By Lindsay McKay
During the winter months, the North is replete with darkness. Darkness invades and it pervades. It is resolute. For weeks on end, the only lights that continually shine are the stars and even the starts are no match for the endless empty space. The moon remains steadfast in the sky; reminding those below that the sun still exists—somewhere beyond the horizon it shines, unmoving. One’s helplessness against the darkness is founded on a forgetting. As winter trudges on, it is difficult to remember that summer will come. Eventually, the Northern Lands will be constantly bathed in a golden light. The Land of the Midnight Sun will shine once again. It is easy to forget that reality when the pitch and the wind work as one to saturate one’s bones with a heaviness that seemingly will not lift. The frigid air overwhelms one’s lungs and freezes one’s heart until it seems that it will beat no longer.
It is common to wonder why one would choose to live in such a deeply dark, cold place. Until one night, the endless black is broken.

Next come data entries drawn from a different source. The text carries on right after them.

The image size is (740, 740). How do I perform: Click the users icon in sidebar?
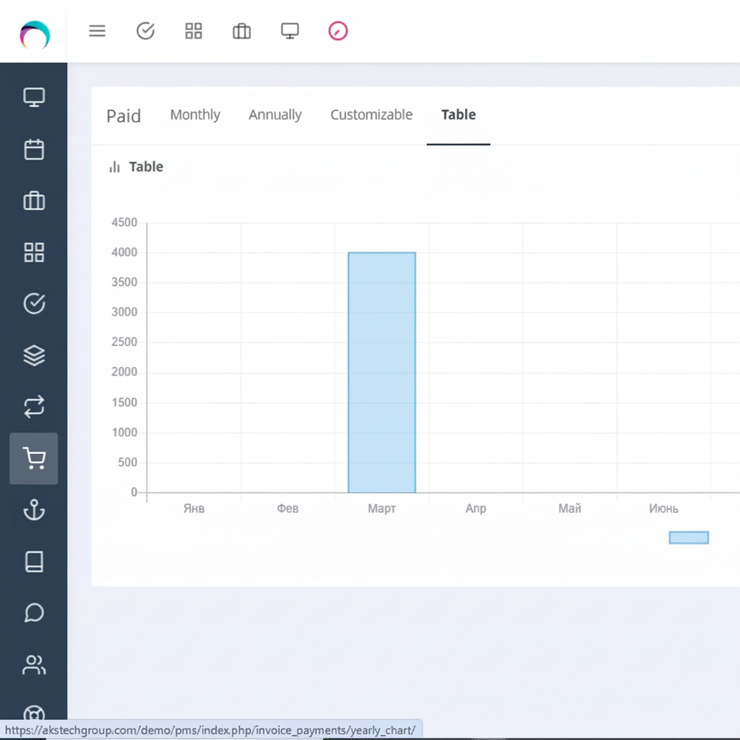(x=34, y=664)
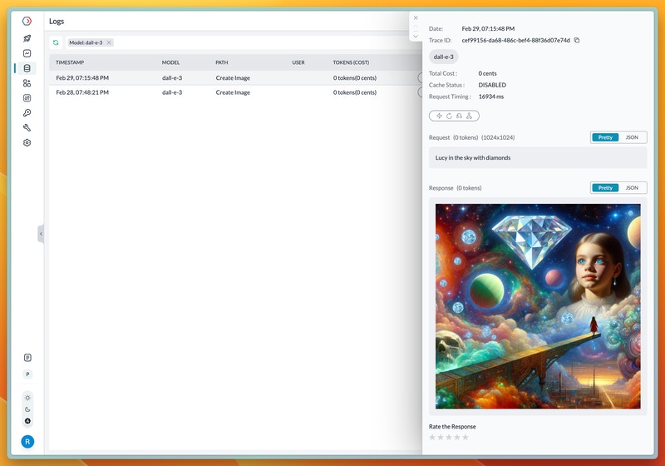
Task: Open the gear settings icon in sidebar
Action: pos(27,142)
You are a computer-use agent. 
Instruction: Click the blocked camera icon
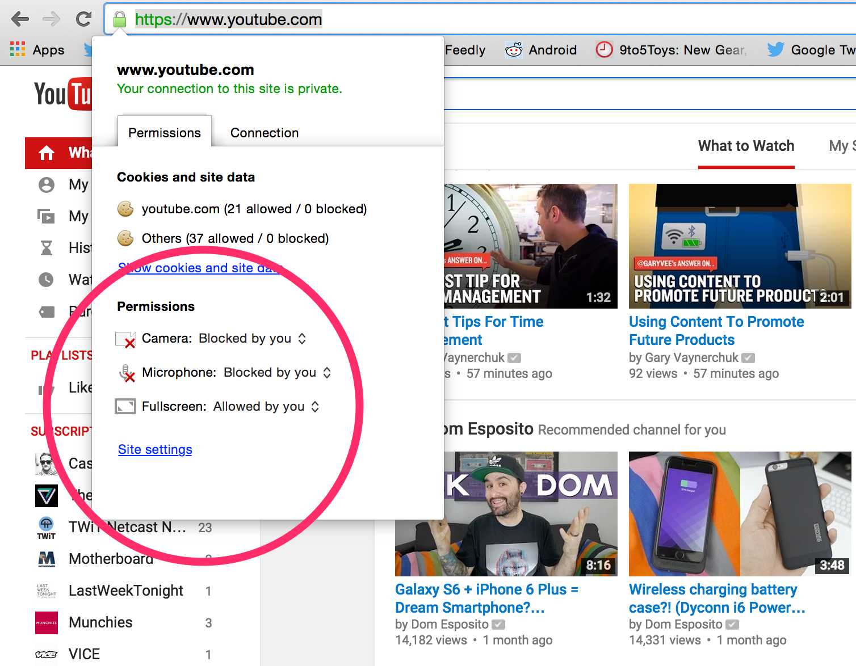[125, 339]
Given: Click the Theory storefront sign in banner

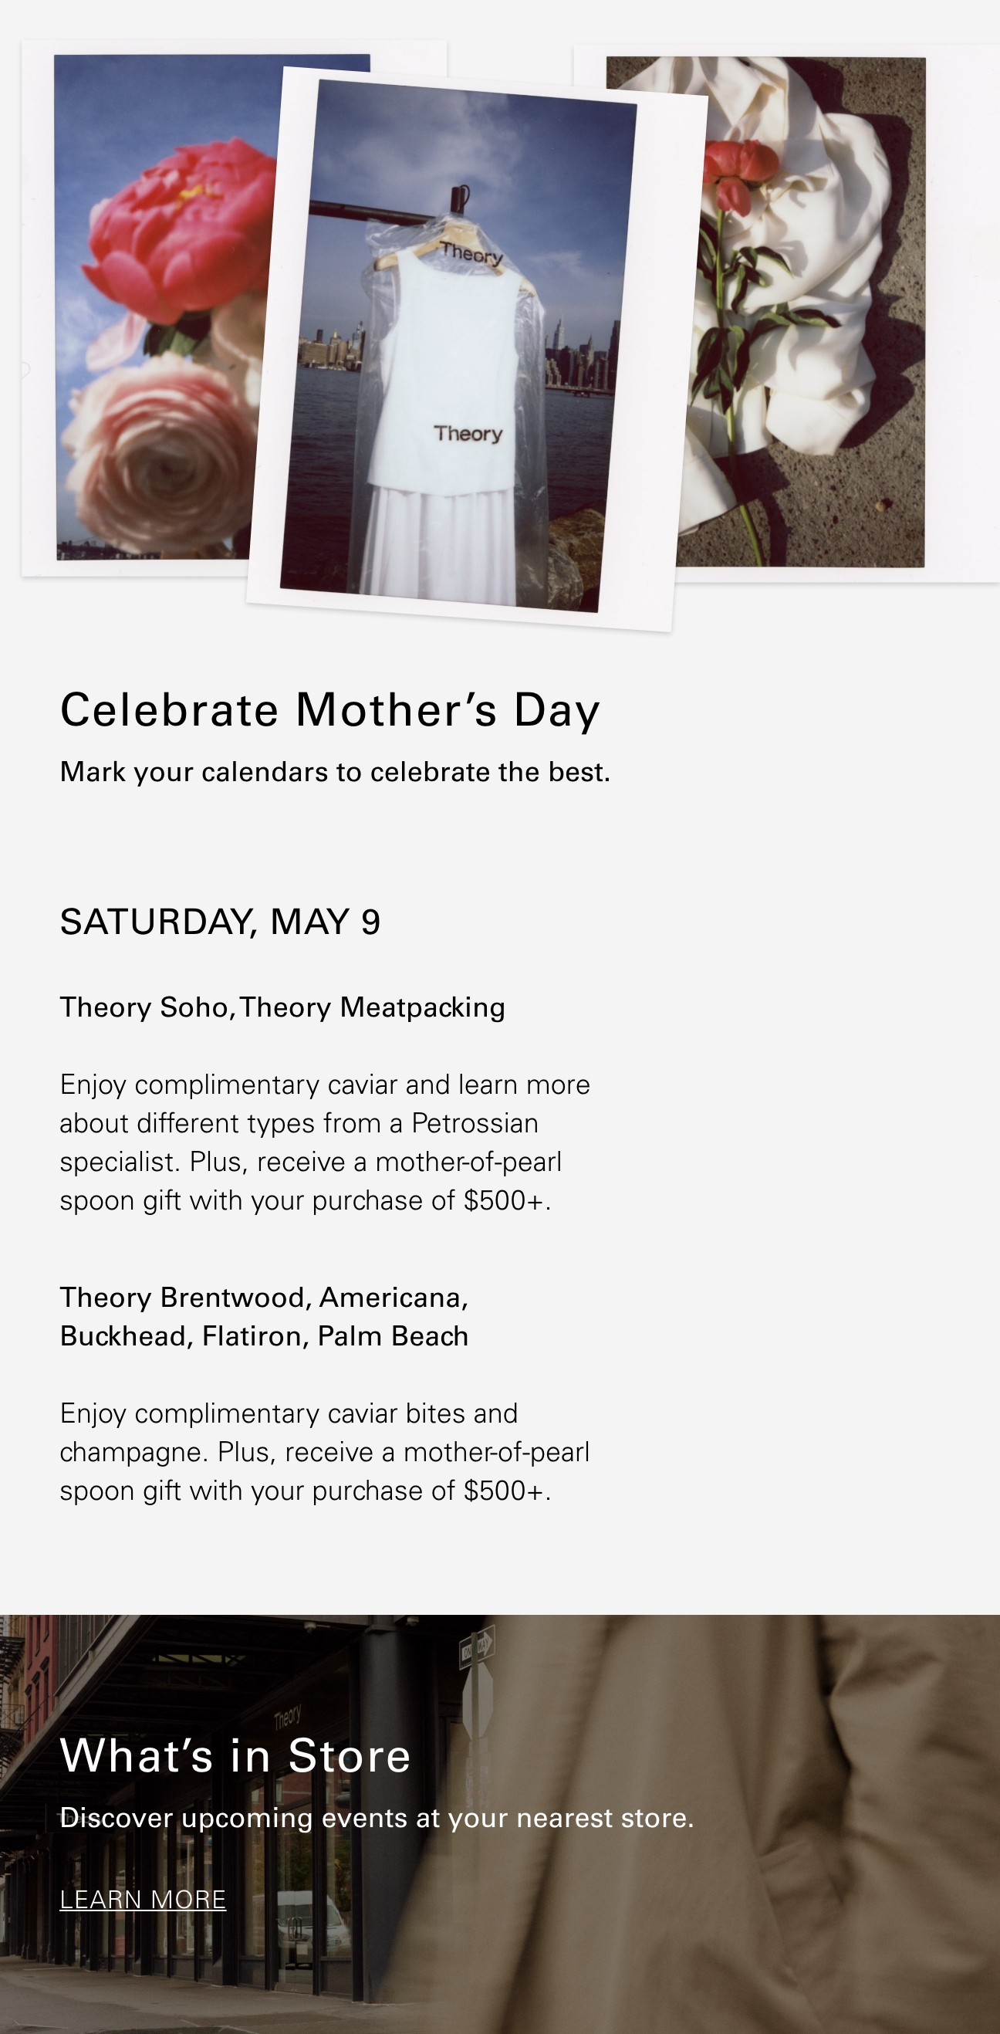Looking at the screenshot, I should point(288,1718).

Great Lights breaks free from somewhere that is unseen. At first, just a whisper of green, the Lights soon begins to grow. They bathe the dark Land in a magical luminescence, which flows between the sparse trees and over the vast, frozen lakes, into the igloos and the teepees, the houseboats and the plywood cabins, into the houses and the apartment buildings. Their radiance is awesome to behold: green, purple, white, blue, red, yellow—the spectrum is endless. The Lights move and dance across the sky, calling, “Here is Life! Here is Life! Northern Lands, come live again!” As the Aurora Borealis streaks across sky, something magical happens: people come out of their homes and answer the intoxicating call of the Lights. The bright colours of night burn bright and true overhead, feedings hearts with Light that had been absent for so long. The Lights rouse something in the people that live beneath them: hope. The people of the Northern Lands breathe in Life once again.
Like Penelope’s tapestry, however, the Lights must unravel and retreat back into the indefinable, cavernous darkness that they came from. It is at once extremely disappointing and indescribably wonderful to watch the Aurora leave again. I can only describe the Northern Lights as a gift from God during the interminable darkness of winter. They are a display of Love that is unique and beautiful. The darkness is a strange incubator of the Northern Lights, for they are a gift that can only come in the midst of extreme darkness. Indeed, as they take flight, they are ultimately a reminder that light only exists in contrast to the darkness. Without the darkness and its great mysteries, we would not be able to fully appreciate the gift of Lights.